RECORDS PROVIDED:
------------------------------------

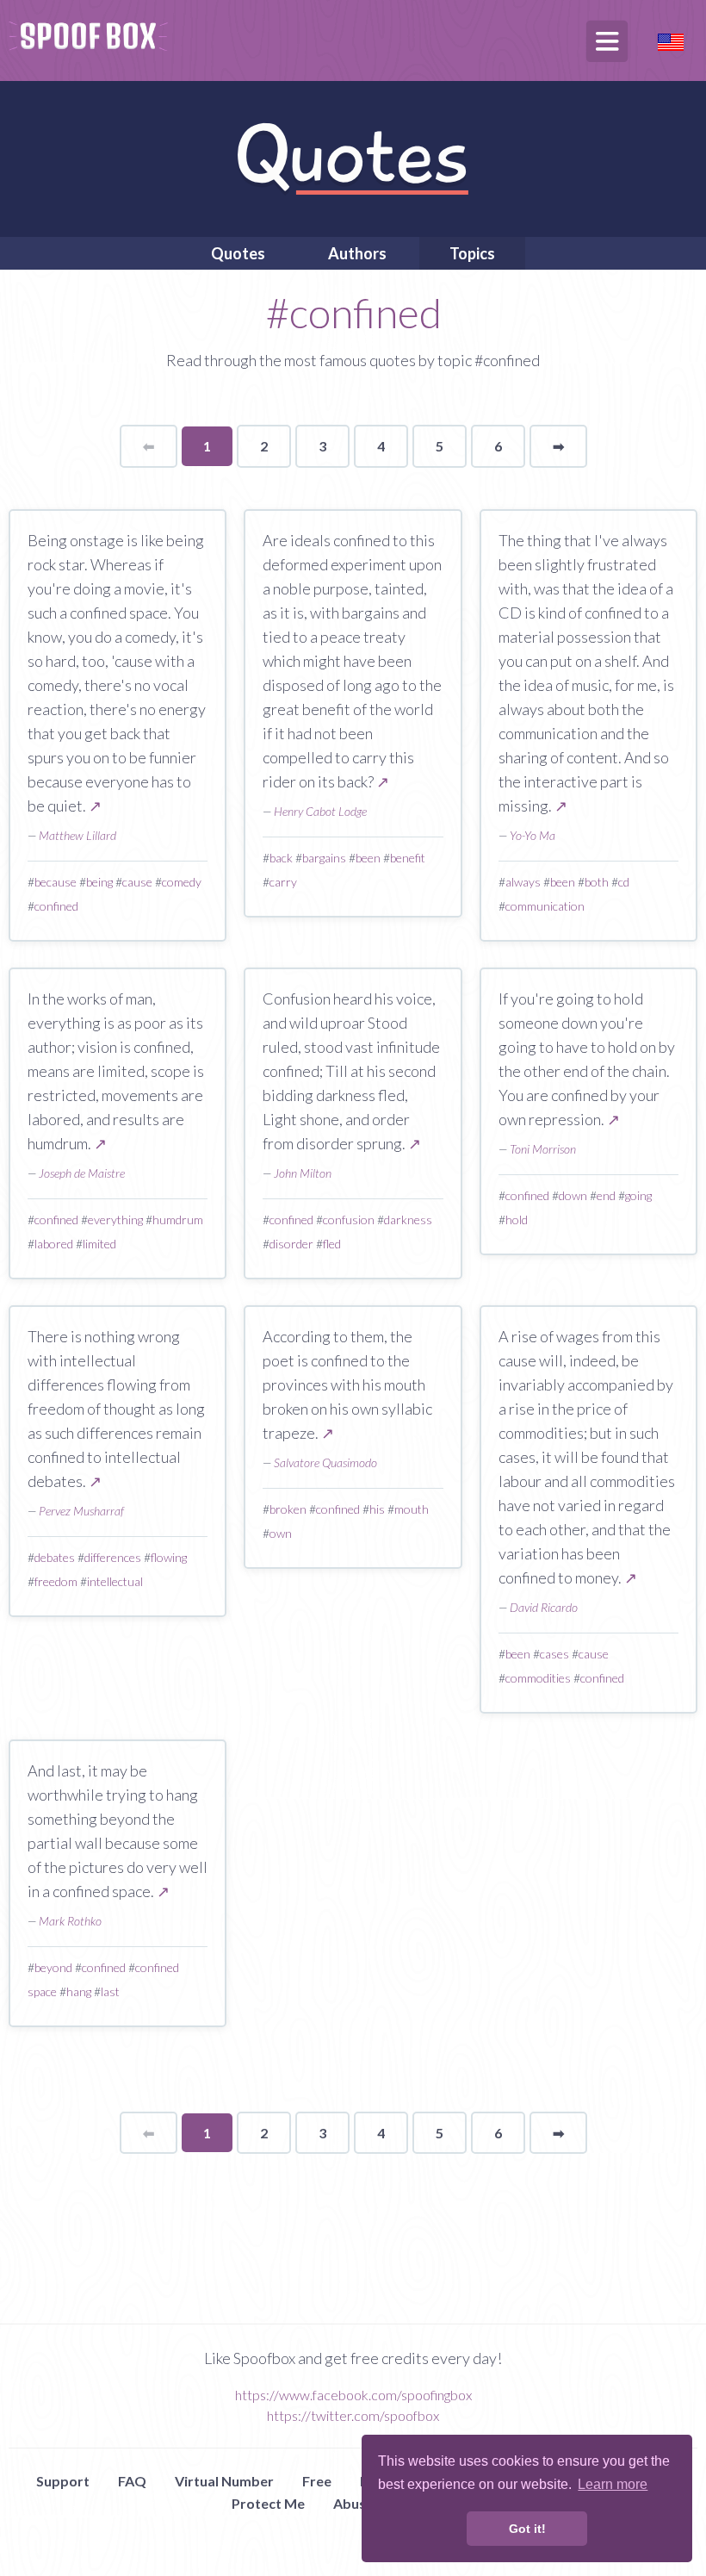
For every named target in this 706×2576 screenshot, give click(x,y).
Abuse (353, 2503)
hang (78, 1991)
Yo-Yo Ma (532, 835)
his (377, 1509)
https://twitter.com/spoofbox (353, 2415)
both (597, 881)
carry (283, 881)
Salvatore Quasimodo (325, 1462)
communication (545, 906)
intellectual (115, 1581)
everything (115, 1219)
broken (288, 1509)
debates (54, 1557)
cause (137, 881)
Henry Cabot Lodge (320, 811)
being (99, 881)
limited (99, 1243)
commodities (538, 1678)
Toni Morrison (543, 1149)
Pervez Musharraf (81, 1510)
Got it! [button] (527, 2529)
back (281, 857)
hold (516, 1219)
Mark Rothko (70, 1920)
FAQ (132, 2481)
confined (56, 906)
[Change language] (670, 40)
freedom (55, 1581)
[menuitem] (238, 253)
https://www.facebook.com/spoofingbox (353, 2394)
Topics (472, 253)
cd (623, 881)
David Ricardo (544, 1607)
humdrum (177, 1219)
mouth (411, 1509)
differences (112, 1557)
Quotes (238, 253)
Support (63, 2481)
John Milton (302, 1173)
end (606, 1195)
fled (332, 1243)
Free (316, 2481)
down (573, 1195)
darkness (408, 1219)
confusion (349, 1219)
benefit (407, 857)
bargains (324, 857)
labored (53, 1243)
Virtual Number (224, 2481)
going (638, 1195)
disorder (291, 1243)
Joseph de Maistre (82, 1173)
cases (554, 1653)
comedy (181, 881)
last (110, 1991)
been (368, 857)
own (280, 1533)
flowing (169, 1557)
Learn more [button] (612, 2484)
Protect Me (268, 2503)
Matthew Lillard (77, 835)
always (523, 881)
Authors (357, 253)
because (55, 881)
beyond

------------------------------------

TASK STATEMENT: Return, with no change at all, every line in the entries above from the line containing "broken (288, 1509)" through the line containing "Support (63, 2481)".

RESPONSE:
broken (288, 1509)
debates (54, 1557)
cause (137, 881)
Henry Cabot Lodge (320, 811)
being (99, 881)
limited (99, 1243)
commodities (538, 1678)
Toni Morrison (543, 1149)
Pervez Musharraf (81, 1510)
Got it! [button] (527, 2529)
back (281, 857)
hold (516, 1219)
Mark Rothko (70, 1920)
FAQ (132, 2481)
confined (56, 906)
[Change language] (670, 40)
freedom (55, 1581)
[menuitem] (238, 253)
https://www.facebook.com/spoofingbox (353, 2394)
Topics (472, 253)
cd (623, 881)
David Ricardo (544, 1607)
humdrum (177, 1219)
mouth (411, 1509)
differences (112, 1557)
Quotes (238, 253)
Support (63, 2481)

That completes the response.